3. IoT Subsidy Tailwinds Continue
Per Canalys, Xiaomi’s IoT shipments in Europe grew 40% YoY, led by major appliances. To mitigate subsidy phase-out risks in H2, Xiaomi is building a smart appliance factory in Wuhan Optics Valley (scheduled for late-2025 operation), enabling flexible production and cost optimization. Its AIoT platform connected devices surpassed 944 million (+20.1% YoY) in Q1, strengthening ecosystem stickiness for future service revenue growth.

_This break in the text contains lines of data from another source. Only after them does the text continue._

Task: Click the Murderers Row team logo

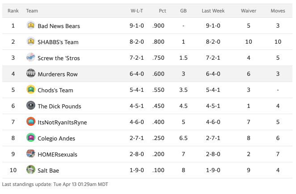Action: (31, 74)
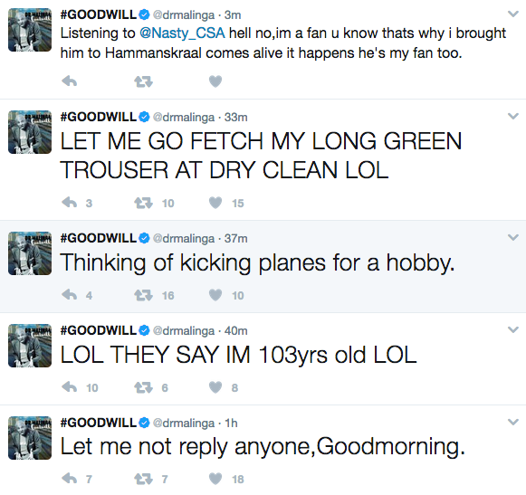This screenshot has width=526, height=495.
Task: Like the tweet posted 3m ago
Action: pos(215,81)
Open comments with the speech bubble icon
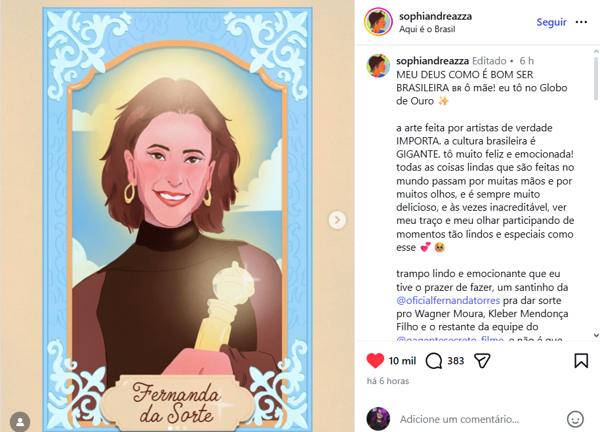The image size is (600, 432). [x=433, y=361]
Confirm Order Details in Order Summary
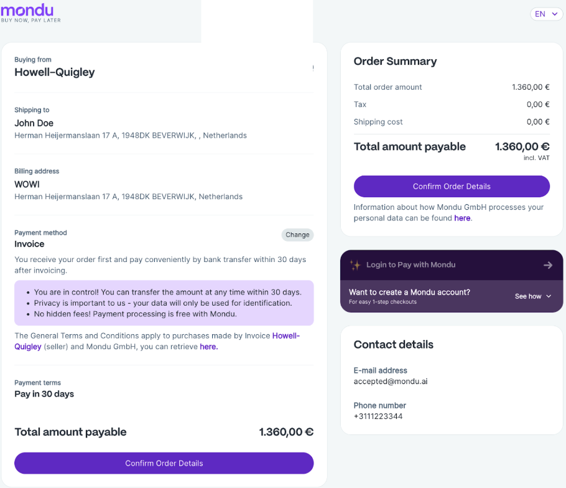This screenshot has width=566, height=488. 452,186
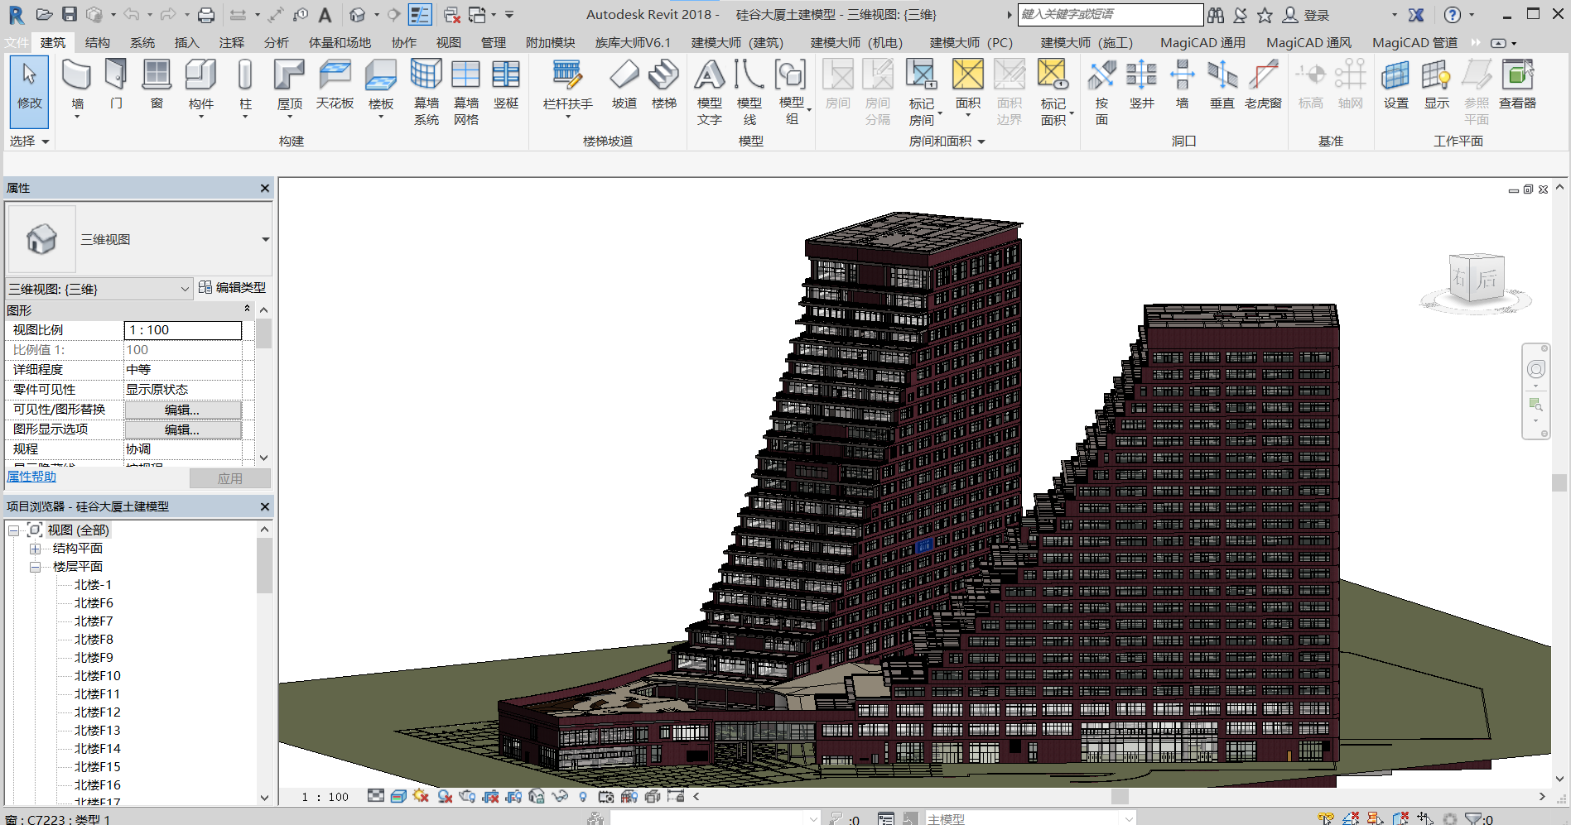Click the 编辑类型 button
The width and height of the screenshot is (1571, 825).
pos(233,288)
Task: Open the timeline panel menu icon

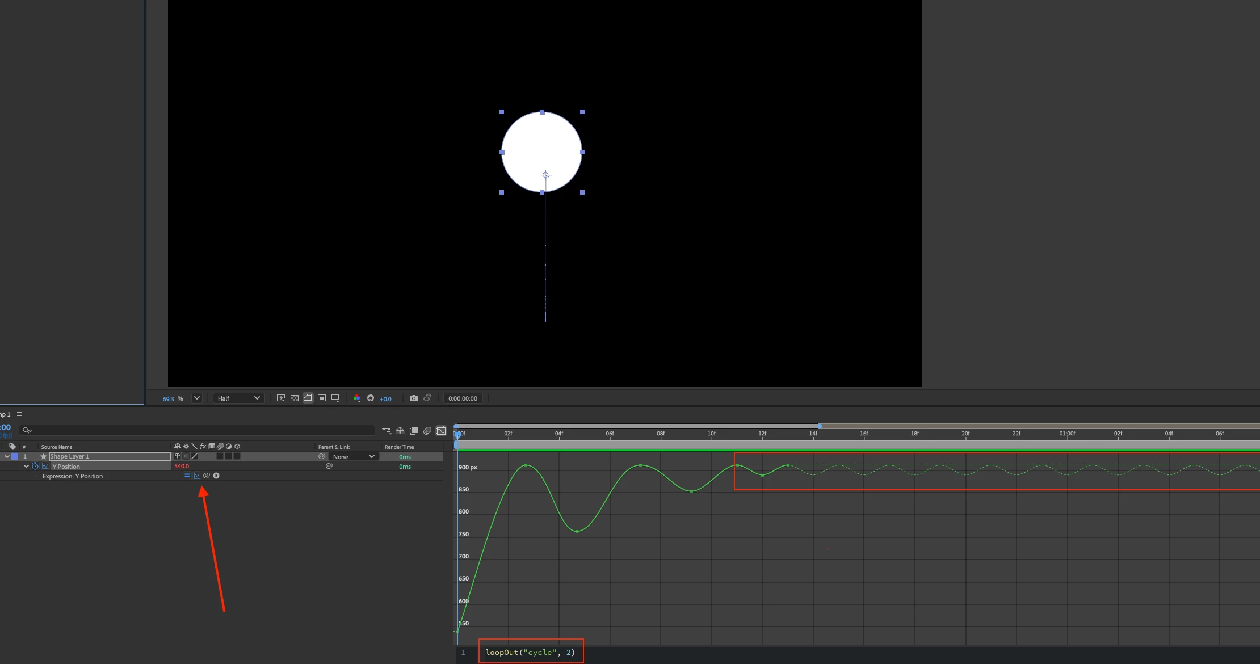Action: [x=19, y=414]
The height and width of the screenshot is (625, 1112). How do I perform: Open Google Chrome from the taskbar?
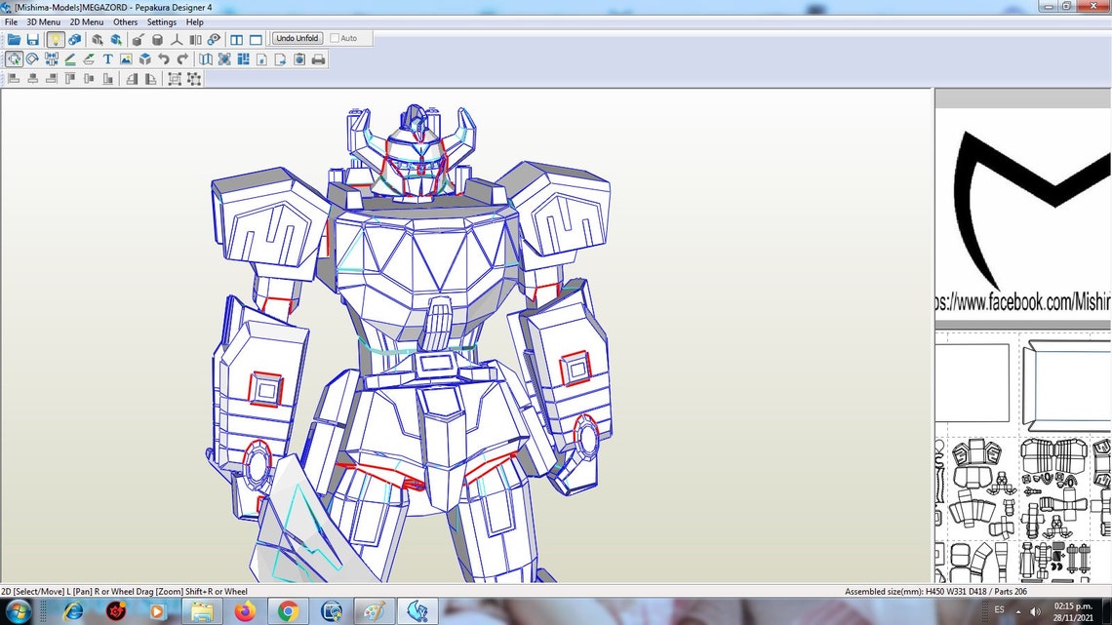pos(288,613)
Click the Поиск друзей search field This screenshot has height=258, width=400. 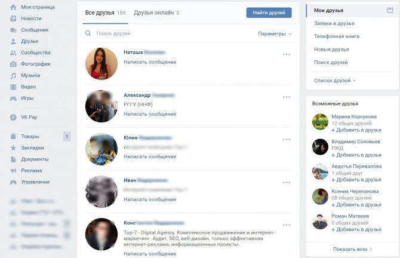168,33
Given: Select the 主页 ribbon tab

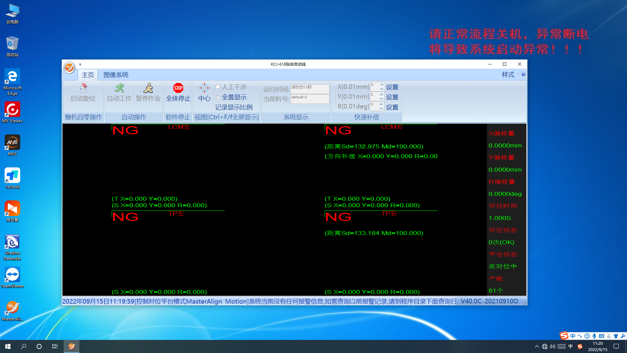Looking at the screenshot, I should pyautogui.click(x=88, y=75).
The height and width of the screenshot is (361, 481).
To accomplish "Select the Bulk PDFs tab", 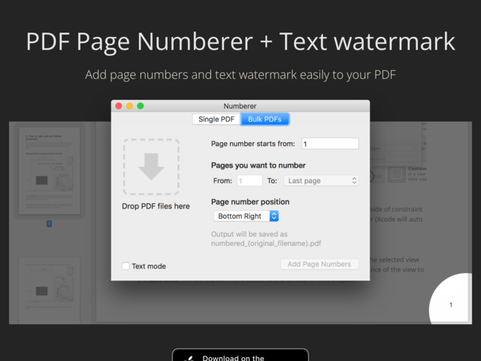I will (265, 119).
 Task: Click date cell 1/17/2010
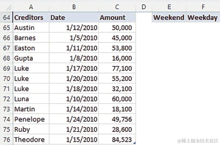74,68
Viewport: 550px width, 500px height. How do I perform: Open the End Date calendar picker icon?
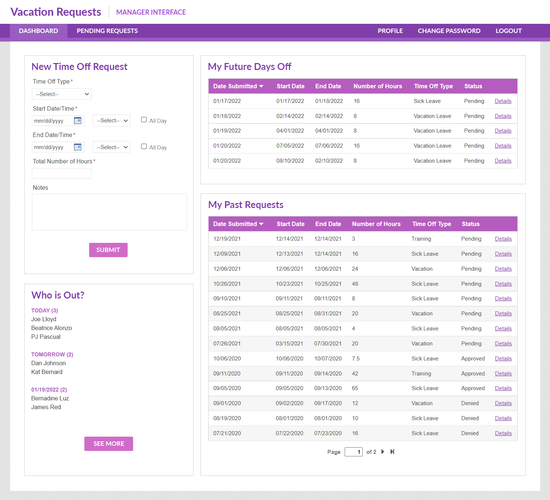click(78, 147)
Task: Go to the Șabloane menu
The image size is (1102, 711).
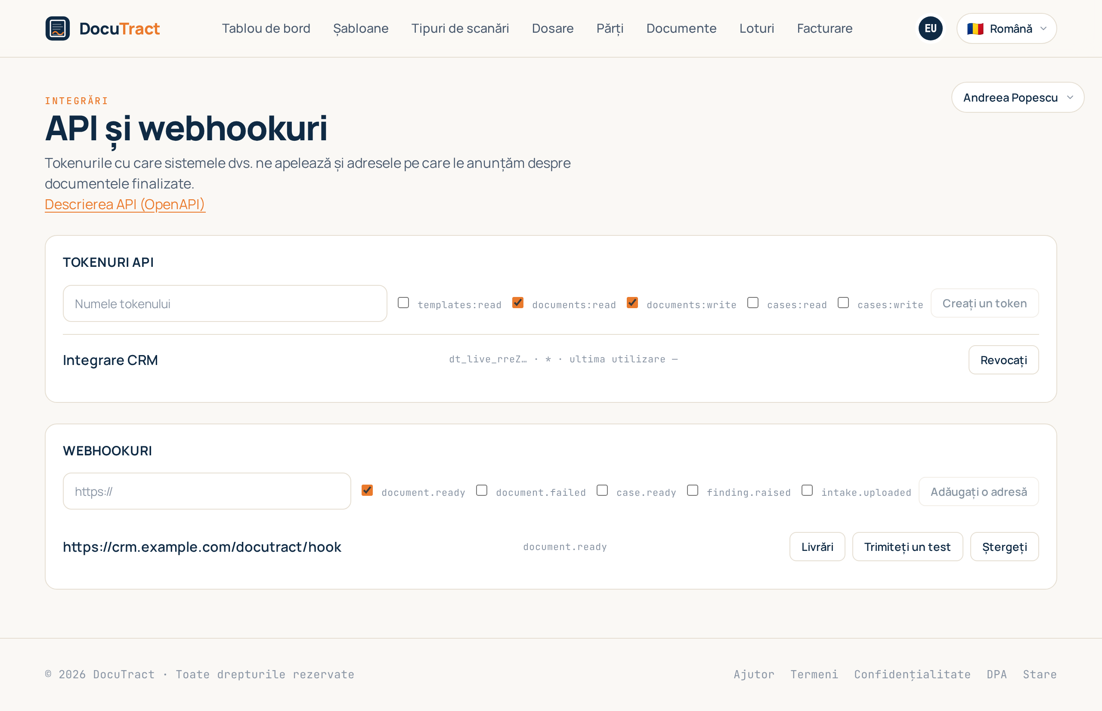Action: pos(361,29)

4. R&D Expansion Builds Tech Barriers
Q2 R&D spending is projected to remain high, supporting a full-year target of RMB30 billion. Q1 R&D investment hit RMB6.7 billion (+30.1% YoY), with R&D headcount reaching 21,731 (nearly 50% of total staff). Its in-house developed 3nm SoC "Xuanjie O1" entered mass production, powering flagship devices (Xiaomi 15S Pro, Xiaomi Pad 7 Ultra). With performance rivaling Qualcomm’s Snapdragon 8 Ultimate, the chip features:

  • 2nd-gen 3nm process

  • 10-core CPU (4 clusters: 2× X925 prime cores @3.9GHz; 4× A725 performance cores @3.4GHz; 2× A725 low-frequency cores @1.9GHz; 2× A520 ultra-efficiency cores @1.8GHz)

This breakthrough enhances competitiveness in premium smartphones and underpins Xiaomi’s "Human x Car x Home Smart Ecosystem."

Analyst Views

  • Goldman Sachs raised its 2025-2027 net profit forecast, citing AIoT and auto as sustained growth engines. Using SOTP valuation (core business: 15.0x ex-cash 12-month forward earnings; EV segment: 5.5x 12-month forward P/S), it maintains a "Neutral" rating with a HK$60 target price.

  • CLSA noted headwinds from weak smartphone margins and slower EV capacity ramp, but affirmed strong YU7 pre-orders (total auto orders exceed 250,000 units). Rising ASP and scale effects should improve EV margins, with breakeven expected in Q3 2025.

Conclusion
Xiaomi’s Q2 report is poised to showcase "multiple-engine growth": smartphones achieving a historic European breakthrough, IoT sustaining high growth on subsidies, auto deliveries scaling with new capacity, and internet services rising steadily.

Long-term, Xiaomi’s ecosystem strategy is gaining traction. Mass production of the Xuanjie O1 chip, the SU7 Ultra’s robust margins, and strong YU7 pre-orders reflect progress in tech innovation and ecosystem synergy. With Beijing Phase II and Wuhan plants alleviating capacity constraints, Xiaomi is positioned for steadier growth in H2 2025.